The July 19th edition of USA Today featured an article about Clear Channel CEO John Hogan and an assessment of his "Less is More" strategy.
Now, I admit we've been a bit critical of some of Clear Channel's moves recently. Our intent is not to bash them. Rather our intent is to expose things that don't add up. Nothing more.
Two things in this article jump out at us.
The first is Hogan's plan to launch new niche formats. We LOVE this - it's exactly what we've been talking about in our other posts. It will aggregate homogenous audiences that are very efficient to communicate with from the perspective of an advertiser. The content will be more relevant, so the audiences will be more involved, more loyal and more open to the commercial messages. Relevancy - possibly achieved in a much more efficient way than what Google is attempting with dMarc.
The other is Hogan's story about how he decided to reduce commercial air time. Now this is the part that doesn't yet add up for us. What is the "optimal" amount of advertising time? Obviously some amount is too much no matter what.
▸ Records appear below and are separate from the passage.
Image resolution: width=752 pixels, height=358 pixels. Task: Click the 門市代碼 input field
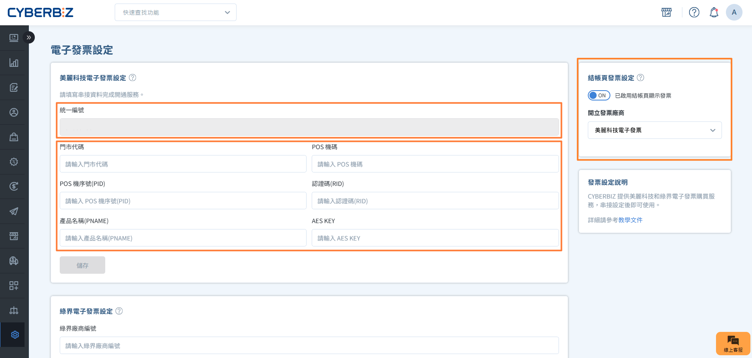pos(183,164)
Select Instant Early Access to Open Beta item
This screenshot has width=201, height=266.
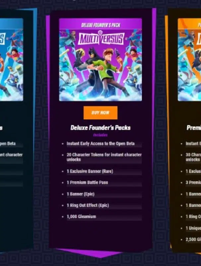point(101,144)
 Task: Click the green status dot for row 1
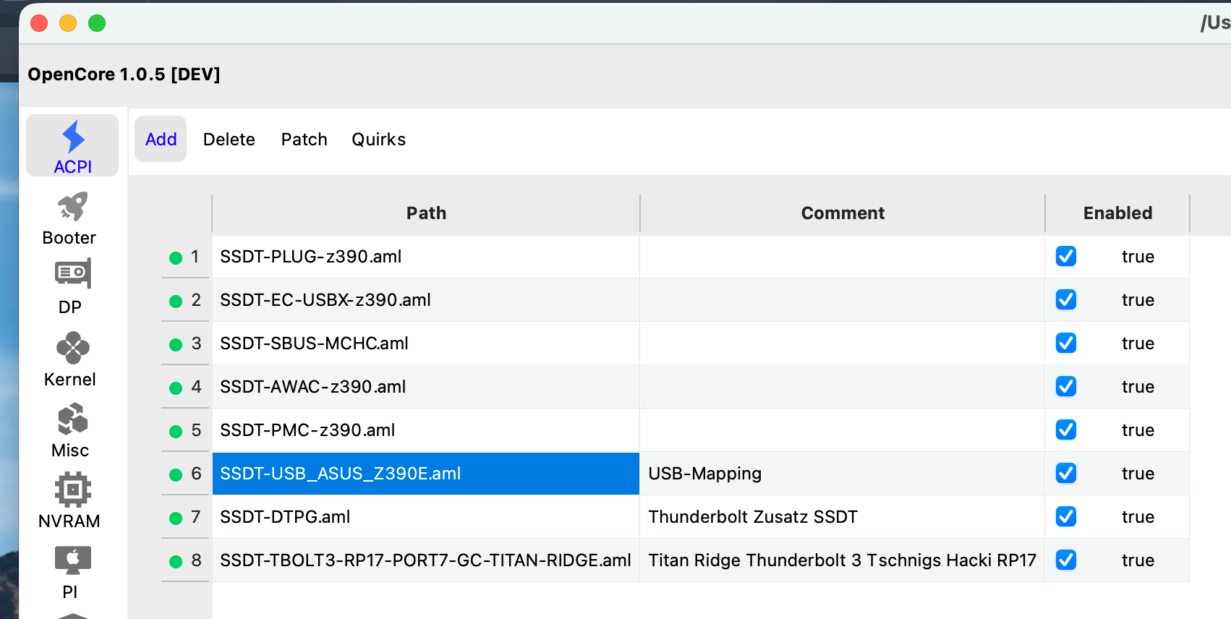point(175,257)
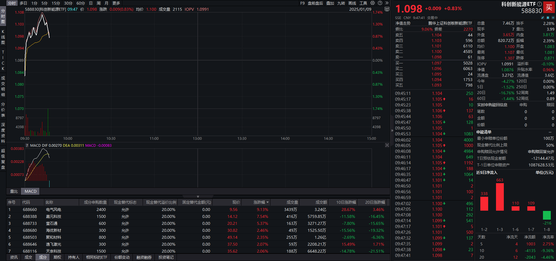
Task: Set price alert with bell icon
Action: pos(548,18)
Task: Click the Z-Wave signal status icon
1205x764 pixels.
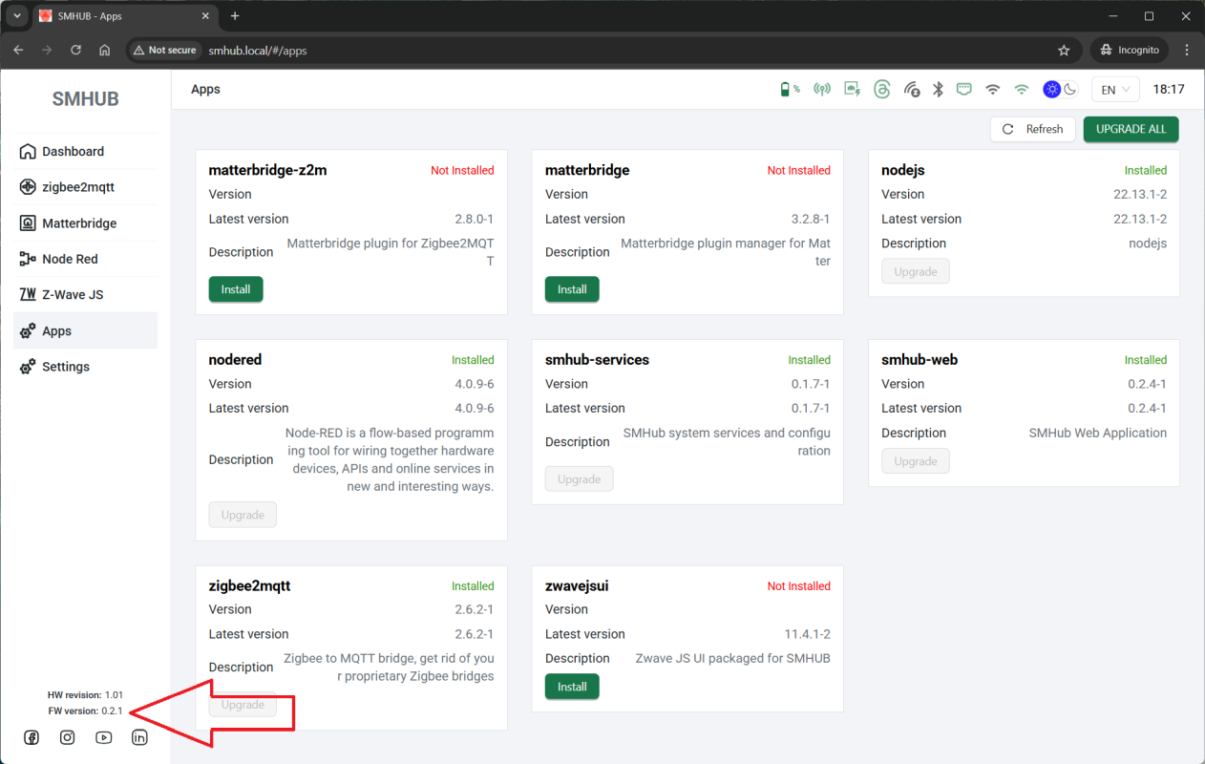Action: tap(911, 89)
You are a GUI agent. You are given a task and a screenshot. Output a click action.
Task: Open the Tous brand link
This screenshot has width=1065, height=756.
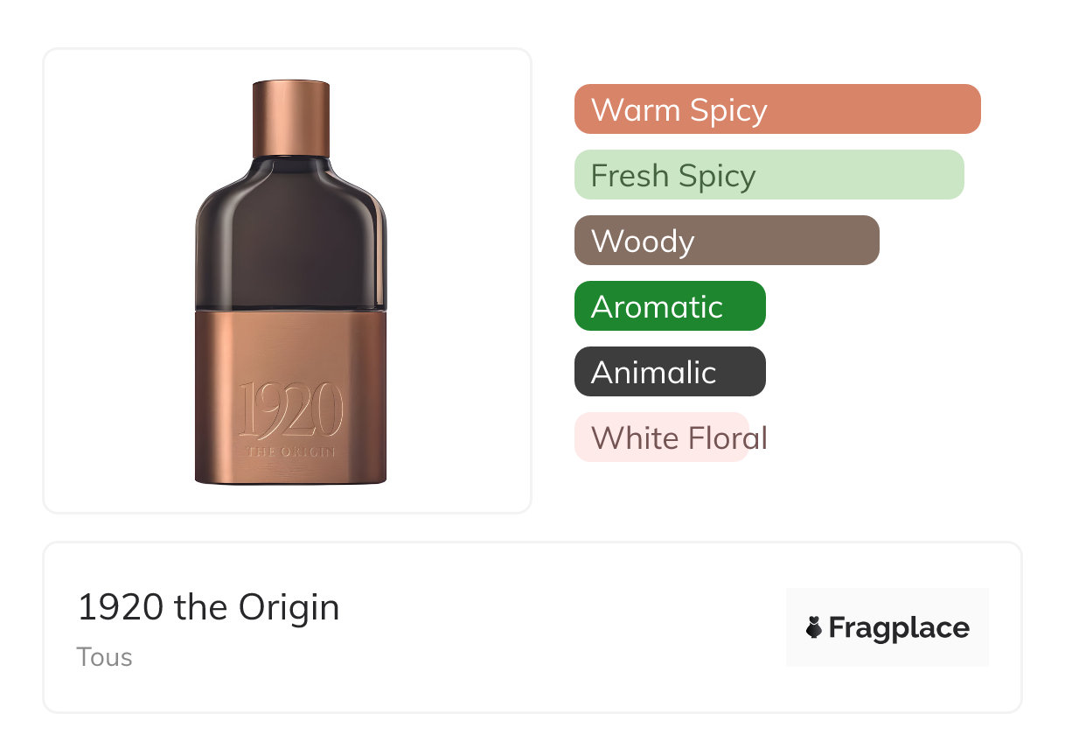click(104, 656)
But optimal is not arrived at absent other variables - like how compelling the content surrounding the commercials are, or how the non-commercial content interacts with or relates to the commercial content.
Determining what "compelling" content is - that's fundamentally a question of psychology, isn't it? Radio is a form of entertainment for people. What role does entertainment play in people's lives? For some it is in seeking joy, fun, sense pleasure. For others it is an avoidance or escape in a sea of other displeasures or less-fun activities (like driving in traffic, or working). Meeting these needs in multiple ways - and more importantly in surprising ways - is what makes content compelling, and worth sitting through commercials for.
The article doesn't spell it out this way, but our hope is that what Hogan is doing is attacking the problem from two sides - reducing the commercial air time initially while dialing in on more compelling content through both innovation in content as well as more niche formats (because clearly you can no longer "mass market" compelling content). Then at some point, Clear Channel's advantage will be that it can sell more air time per hour for higher rates because it has the best content. It would be a win-win for Clear Channel as well as it's advertisers - and all because it remained focused on what business it is really in.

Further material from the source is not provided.